課題のねらい: 以下のすべての行について、「Identify」を「Find」に置き換え、ほかは変えずに書き直しなさい。画像は解答に含めないこと。

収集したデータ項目

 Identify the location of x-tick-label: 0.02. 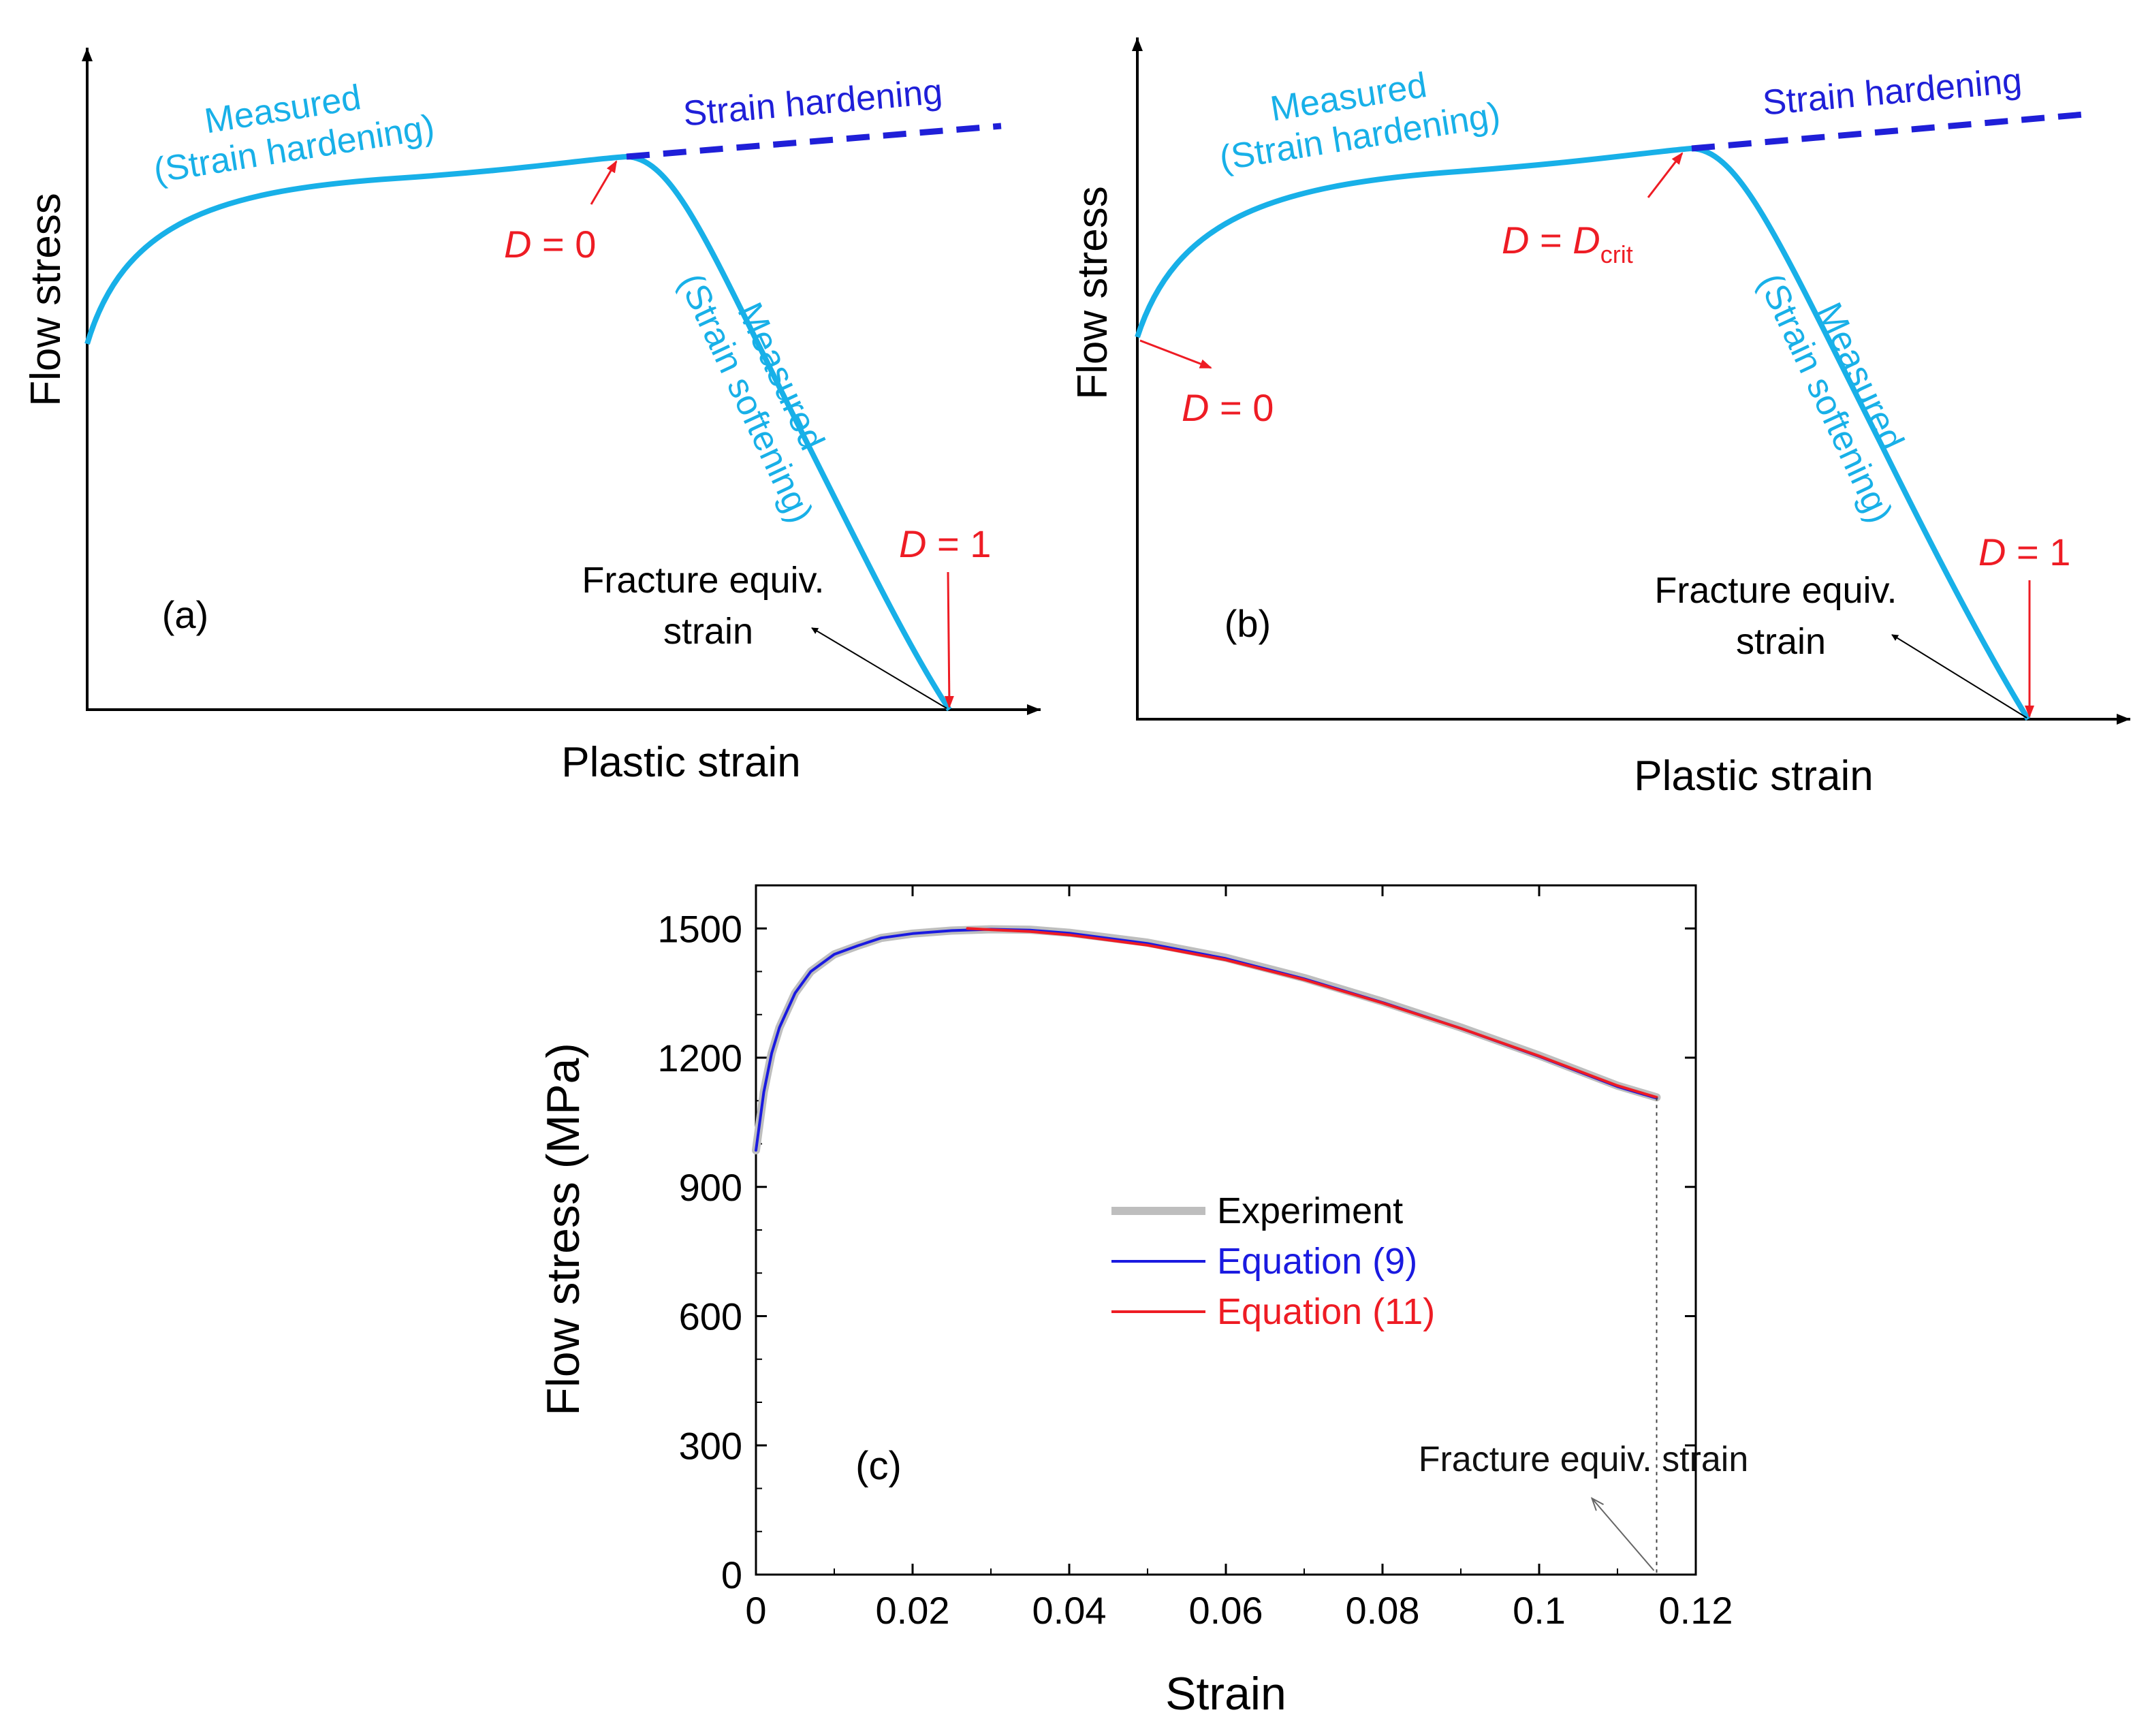
(913, 1610).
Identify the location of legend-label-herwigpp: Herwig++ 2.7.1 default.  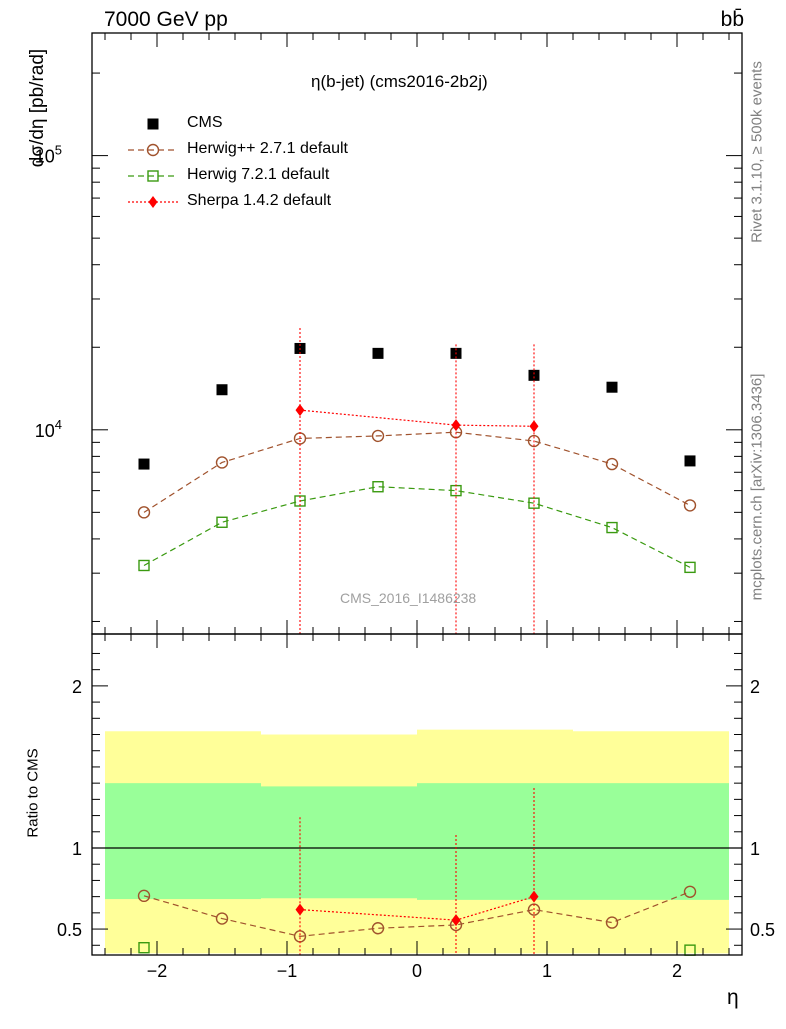
(268, 148).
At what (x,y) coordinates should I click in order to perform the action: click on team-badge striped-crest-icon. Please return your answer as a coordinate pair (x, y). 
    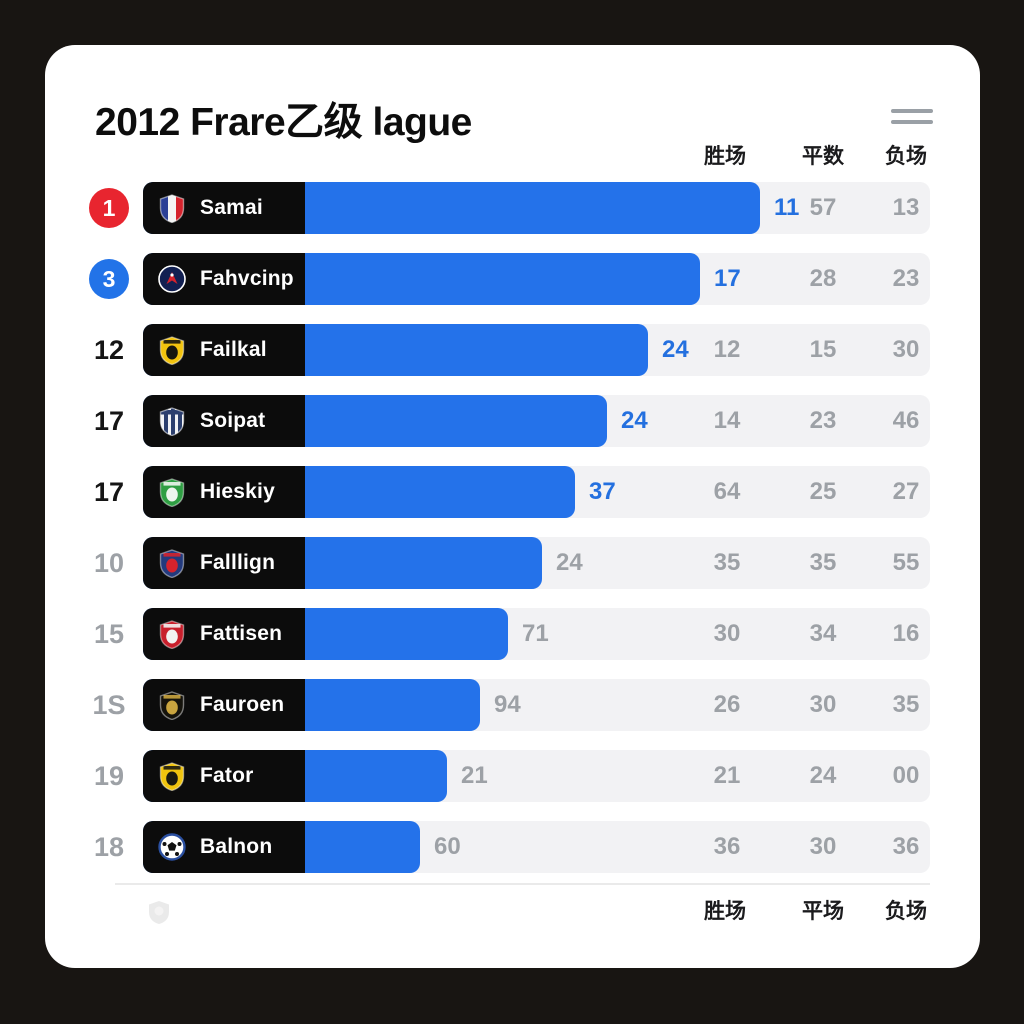
    Looking at the image, I should click on (172, 422).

結果:
 Find the location of x-tick-label: 0.02. 
(913, 1610).
Find the location of legend-label-herwigpp: Herwig++ 2.7.1 default.  
(268, 148).
At what (x,y) coordinates should I click in order to perform the action: click on team-badge striped-crest-icon. Please return your answer as a coordinate pair (x, y). 
    Looking at the image, I should click on (172, 422).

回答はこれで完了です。